Collected data:
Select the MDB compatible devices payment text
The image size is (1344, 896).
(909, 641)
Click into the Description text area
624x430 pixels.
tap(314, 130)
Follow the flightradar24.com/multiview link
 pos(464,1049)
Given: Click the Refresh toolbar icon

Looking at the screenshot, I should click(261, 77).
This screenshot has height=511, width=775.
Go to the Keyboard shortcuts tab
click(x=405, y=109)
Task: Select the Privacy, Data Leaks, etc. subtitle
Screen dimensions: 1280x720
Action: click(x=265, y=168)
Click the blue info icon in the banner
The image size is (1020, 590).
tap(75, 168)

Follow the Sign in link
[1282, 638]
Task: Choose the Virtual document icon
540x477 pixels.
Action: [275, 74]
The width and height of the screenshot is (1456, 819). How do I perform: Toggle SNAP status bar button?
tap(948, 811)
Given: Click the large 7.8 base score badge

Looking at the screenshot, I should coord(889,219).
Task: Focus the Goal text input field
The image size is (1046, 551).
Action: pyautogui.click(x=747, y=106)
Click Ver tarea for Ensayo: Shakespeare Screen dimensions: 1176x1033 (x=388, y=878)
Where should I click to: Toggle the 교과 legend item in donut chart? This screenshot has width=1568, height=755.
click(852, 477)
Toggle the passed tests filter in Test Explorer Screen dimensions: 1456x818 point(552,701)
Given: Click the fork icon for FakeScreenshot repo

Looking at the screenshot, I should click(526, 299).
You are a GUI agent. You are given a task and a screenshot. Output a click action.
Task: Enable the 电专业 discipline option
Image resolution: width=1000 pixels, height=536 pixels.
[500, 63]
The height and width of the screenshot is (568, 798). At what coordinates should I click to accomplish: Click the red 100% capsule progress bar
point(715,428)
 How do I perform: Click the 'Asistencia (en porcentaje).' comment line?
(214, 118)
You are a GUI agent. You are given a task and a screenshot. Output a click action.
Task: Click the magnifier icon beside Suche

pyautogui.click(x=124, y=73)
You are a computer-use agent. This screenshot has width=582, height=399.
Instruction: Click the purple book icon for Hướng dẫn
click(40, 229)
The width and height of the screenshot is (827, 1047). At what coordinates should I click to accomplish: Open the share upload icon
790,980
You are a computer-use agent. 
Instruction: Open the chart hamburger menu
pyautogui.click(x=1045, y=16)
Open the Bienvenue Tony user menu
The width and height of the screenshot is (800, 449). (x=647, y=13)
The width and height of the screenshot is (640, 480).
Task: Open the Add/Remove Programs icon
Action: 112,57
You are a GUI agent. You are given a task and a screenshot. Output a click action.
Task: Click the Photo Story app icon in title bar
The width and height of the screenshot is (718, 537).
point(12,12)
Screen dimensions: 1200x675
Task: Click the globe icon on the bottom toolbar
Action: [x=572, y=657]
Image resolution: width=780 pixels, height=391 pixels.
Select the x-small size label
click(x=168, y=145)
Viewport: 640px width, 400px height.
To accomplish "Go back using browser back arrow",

## PROMPT
Each line above that contains the string "computer" should be identified and copied.

## RESPONSE TO THE TASK
You are a computer-use agent. This screenshot has width=582, height=399.
You are a computer-use agent. 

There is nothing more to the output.